### Selected text
On Sunday, the Birmingham Civil Rights Institute announced that it was rescinding the 2019 Fred Shuttlesworth Human Rights Award it previously planned to grant to Black Power icon Angela Davis, and cancelling the annual fundraising gala where it is presented.
While the BCRI did not give a specific reason for the decision, local reporting and a statement from Davis herself suggests that the decision was made in response to complaints about Davis’ broad history of revolutionary politics — specifically opposition to her advocacy for Palestinian human rights.
While statements from BCRI claim opposition to Davis’ award came from all sides, local coverage of the decision and a statement from Birmingham’s Mayor (who sits on a governing body of BCRI), indicate that the pressure to rescind the award may have come in part from within the Birmingham Jewish community, as well as from white Christians conservatives, some of whom position themselves as “allies” of the Jewish community.
Many in the Jewish community are rightfully shocked and embarrassed at the idea that groups claiming to speak for us could have played a role in a prestigious and well-earned award being stripped from a Black icon like Angela Davis.
But we must also face the fact that the rhetoric and tactics employed by some mainstream Jewish institutions seeking to protect Israel from critique are not only steeped in anti-Palestinian racism, but also a very American history of white supremacy.
Even if no Jewish groups had intervened in the BCRI situation, the stage had already long been set to deny Davis on the basis of her politics on Palestine, because attacking Black-Palestinian solidarity in the name of protecting Jews has become the norm.
For years, lobbying groups like AIPAC have teamed up with neo-conservatives and Evangelical Christian Zionists to combat BDS and drum up support for Israel, and some local Jewish Federations have quietly funded far right organizations like the David Horowitz Freedom Center and Canary Mission, which seek to publicly shame and penalize pro-Palestinian students, academics, and activists.
In the post-Ferguson era, with it’s renewed focus on the decades-old relationships between Black Americans and occupied Palestinians, these groups have increasingly targeted Black activism. Davis herself has been targeted by DHFC poster campaigns on college campuses, which show her mugshot with the hashtag #StopTheJewHatred superimposed over it.
Still other organizations reflect the position of the “white moderate” that King implored his white Christian and Jewish brothers to leave behind in his Letter from Birmingham Jail. There he decried the type of ally “who is more devoted to ‘order’ than to justice; who prefers a negative peace which is the absence of tension to a positive peace which is the presence of justice.”
And yet, too many Jewish organizations claim to support Black anti-racist struggle while invoking many of the same white supremacist tactics to discredit Black solidarity with Palestine. Both seek to maintain “order” in the form of their preferred narrative on Israel, and sacrifice justice for both Palestinians and the Black community in the process.
It is also hard for many in the Black community to separate Davis’s loss of the award from the long string of Black activists publicly attacked for their support for Palestinian human rights. The most recent example of this is Black commentator Mark Lamont Hill, who lost a CNN job for comments made in solidarity with Palestinians at the UN, an act that not only sought to silence him on Palestine, but robbed a national audience of a vital voice on race in America.
The past few years have also seen a racist hyper-policing of any Black support for Palestine, with former ADL head Abe Foxman taking the time to personally admonish NFL star Reggie Bush to “stick to football” after he made an instagram post connecting Ferguson with occupied Palestinians.
This has also occurred on a community level. Following the police shooting of Mike Brown, the local JCRC worked to cancel a Ferguson area anti-police brutality event because it also included solidarity with Palestine.

### Information supplied
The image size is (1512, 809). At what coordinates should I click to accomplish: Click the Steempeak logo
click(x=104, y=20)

--

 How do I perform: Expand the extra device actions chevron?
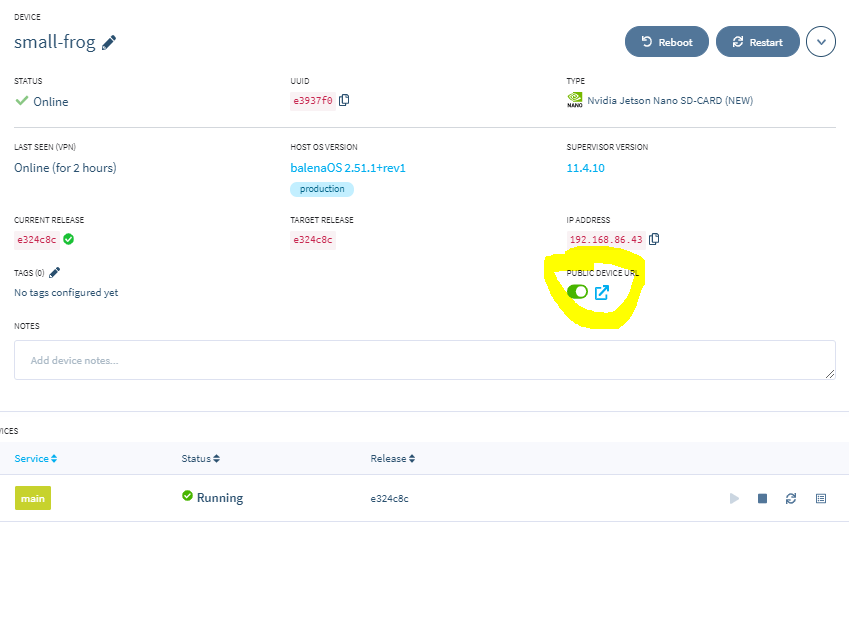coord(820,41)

### What is expected
Answer these questions from the piece on the Angela Davis award:
1. Which award did the Birmingham Civil Rights Institute rescind?
2. What hashtag appears over Davis's mugshot on the DHFC posters?
3. Which network did Mark Lamont Hill lose a job with?

### Reply to the exercise
1. The 2019 Fred Shuttlesworth Human Rights Award
2. #StopTheJewHatred
3. CNN